Nella mostra ora siamo accolti dai suoni di un flauto: è una melodia suonata con una copia di un flauto ritrovato nel Baden, a Hohle Fels, risalente a 35.000 anni fa e ancora perfettamente funzionante. Ecco le caratteristiche dei sapiens: musica, pitture parietali, ornamenti funebri nelle sepolture. Nasce l'agricoltura. Ecco le riproduzioni di animali estinti a causa dei sapiens: anatra dell'Australia, che poteva toccare i due metri, il Dodo, il Moa della Nuova Zelanda, che poteva raggiungere i tre metri. Ecco entrare in scena il linguaggio: gli studiosi hanno cercato di vedere se fosse possibile ricostruire un troncone principale originario del linguaggio, ma al momento non risulta possibile.
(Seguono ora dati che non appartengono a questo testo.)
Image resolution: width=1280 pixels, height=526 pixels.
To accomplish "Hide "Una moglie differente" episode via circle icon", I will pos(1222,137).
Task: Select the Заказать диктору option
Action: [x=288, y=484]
La penultima sezione è dedicata all'Italia, il paese europeo con la più alta biodiversità animale e generale.
Scopriamo che un tempo in Sicilia c'erano gli elefanti: giunti dall'Africa durante le glaciazioni e rimasti isolati nel territorio, per via del nanismo insulare avevano dimensioni ridotte. Estinti al tempo dei Greci, i loro scheletri ispirarono a questi ultimi il mito dei Ciclopi. Ammiriamo qui i resti ritrovati nella grotta di Spinagallo. A Roma 400.000 anni fa c'erano invece gli ippopotami, come risulta da fossili trovati a Ponte Milvio.
Dopo una riproduzione dell'Albero della Vita della Cattedrale di Otranto, che tenta di spiegare l'evoluzione dell'uomo servendosi anche della fantasia e del mito, entriamo in una stanza dove si raccolgono le testimonianze degli ominidi in Italia. Questi ultimi risiedono nella penisola da un milione di anni fa, ma i primi esemplari non erano sapiens. Ci fu un momento in cui tre specie del genere homo convivevano in Italia: l'homo di Ceprano (forse heidelbergensis, ma con caratteristiche proprie), homo di Neanderthal e homo sapiens. La mostra infine raccoglie antiche epigrafi, come il Lapis Niger, esempi di scritture pre-romane ed etrusche.
Sono poi presenti anche giochi per bambini e non: installazioni interattive e multimediali, un orologio molecolare che misura la percentuale di DNA in comune fra le diverse specie e l’uomo (divertente scoprire la percentuale che abbiamo in comune con la banana!); un'installazione interattiva che spiega l’origine di alcuni oggetti della nostra quotidianità che utilizziamo nel corso di una giornata abituale, un gioco che dimostra come la nostra percezione della diversità delle razze sia illusoria.

Una mostra rivolta soprattutto alle giovani generazioni, che dovranno raccogliere il messaggio più importante: "la forte unità biologica e al contempo la straordinaria diversità culturale interna della specie umana"... se la nostra origine è stata "una" e poi ci siamo diversificati, forse è arrivato il momento di riscoprire la nostra unità. Siamo frutto di un adattamento all'ambiente e siamo anche noi l'ambiente, dobbiamo prendercene cura perché siamo soltanto una specie, come tale soggetta alla possibilità dell'estinzione.